Oauth Secrets

[Maynardnaze]

secrets:
  - source: traefik-forward-auth
    target: /config

Can anyone explain this to me?
I tried getting secrets to work, setup identical to cloudflare api secrets. is it as simple as changing the environment variable to secret file name?

[uasdj25]

Yep. That one was on me in my pull request. Bottom line is that when the next pull happens on docker-compose-t2.yml happens it should alleviate the issues. I pasted my changes that I was making in the first pull, and it omitted some key details from my original compose file that I use. See below for explanation:

I didn't pay attention when I pasted the changes into my branch. It should have made more changes than just the secrets definition. As an aside, I have created a pull request with the additional changes which I will explain below. I also put this full explanation in the pull request.
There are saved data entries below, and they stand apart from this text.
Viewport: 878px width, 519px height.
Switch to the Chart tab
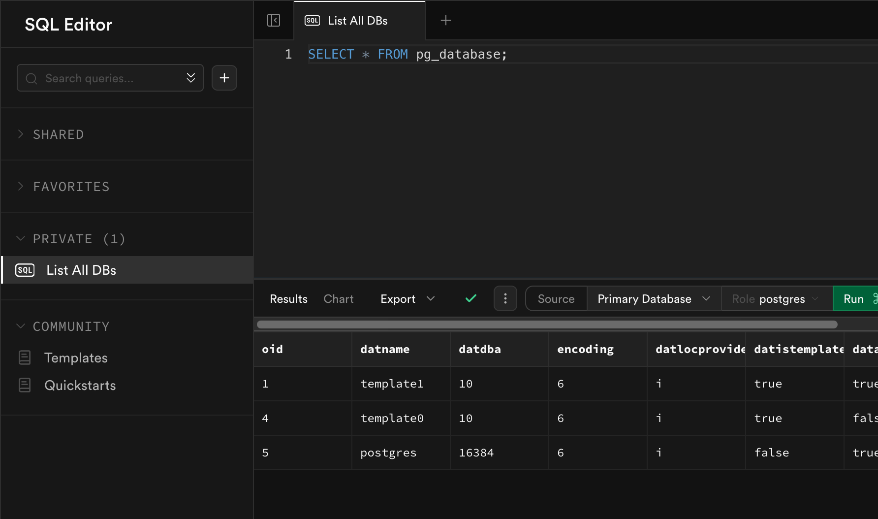[339, 298]
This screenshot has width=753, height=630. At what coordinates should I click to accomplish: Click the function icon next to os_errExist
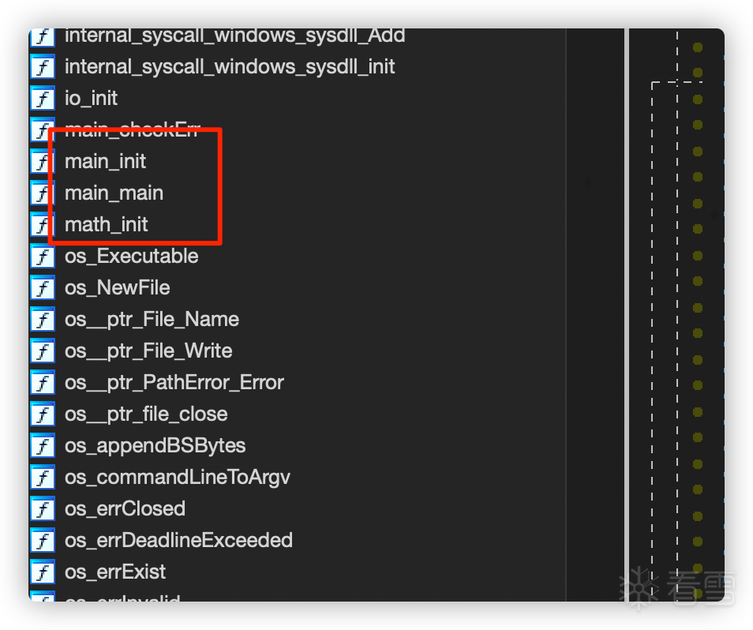(42, 572)
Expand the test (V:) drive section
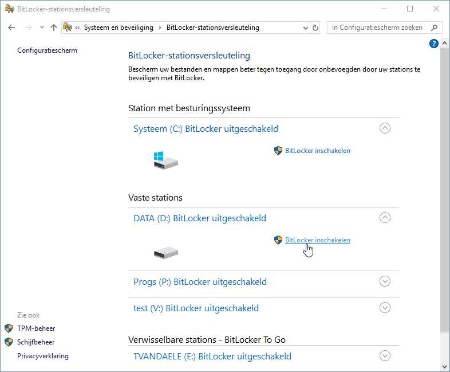 click(x=385, y=308)
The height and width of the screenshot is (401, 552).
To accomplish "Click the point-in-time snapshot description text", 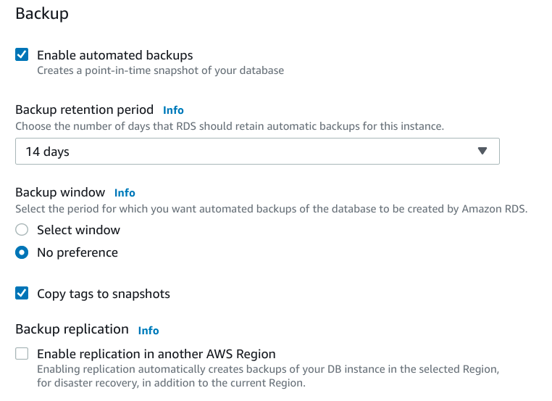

It's important to note that this allows you to leverage secrets, but it will be the variables (email, google client id, etc) defined within the traefik-forward-auth file in the secrets directory. Here is a summary of the changes in the pull request:

The secrets for the Oauth container are stored in the SECRETS directory for your Docker instance. ($SECRETSDIR) (In a file called traefik-forward-auth) Therefore, there is no need to call those secrets within the compose file. So in the initial secrets definition section, we remove the oauth_secret, google_client_secret, google_client_id, and my_email. From here, we create a secret called traefik-forward-auth and define its file path within the secrets directory:
traefik-forward-auth:
file: $SECRETSDIR/traefik-forward-auth

We then remove the references of the environment variables within the container section of the compose file in the environment section. ($GOOGLE_CLIENT_ID, $GOOGLE_CLIENT_SECRET, $OAUTH_SECRET, $MY_EMAIL)

We need to make one addition to the environment section: CONFIG=/config

Since Google Oauth leverages an ini file, it requires accessing the /config directory for source files.

At this point, the only thing needed is the reference to the config path (where traefik-forward-auth is called), which has already been committed to the compose file:

secrets:

source: traefik-forward-auth
target: /config

[uasdj25]

Keep in mind that I don't use NZB360, so I don't pass the API keys into my apps from oauth. But as a reference, here is my oauth from my docker compose for reference:

#225 (comment)

The only thing apart from this is to remove unneeded enivornment variables listed in previous post, and to define the traefik-forward-auth secret at the top of the compose file:

traefik-forward-auth:
file: $SECRETSDIR/traefik-forward-auth

Hope that helps!

[Maynardnaze]

thank you for the detailed response!!! Thats exactly what I was looking for. Do you use a torrent client? and if so which one? ive been stuck on usenet but its nice having a backup

[uasdj25]

No, I don't use torrent, so I can't be of any help to you there.